____ Records for the exercise

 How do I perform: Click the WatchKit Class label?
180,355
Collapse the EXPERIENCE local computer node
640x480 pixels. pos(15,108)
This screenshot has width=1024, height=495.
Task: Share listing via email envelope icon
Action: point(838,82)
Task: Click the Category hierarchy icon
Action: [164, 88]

________

### [Task to complete]
Word for word, restate all of the records.

### [Expected answer]
 How do I perform: Click the WatchKit Class label?
180,355
Collapse the EXPERIENCE local computer node
640x480 pixels. pos(15,108)
This screenshot has width=1024, height=495.
Task: Share listing via email envelope icon
Action: point(838,82)
Task: Click the Category hierarchy icon
Action: [164, 88]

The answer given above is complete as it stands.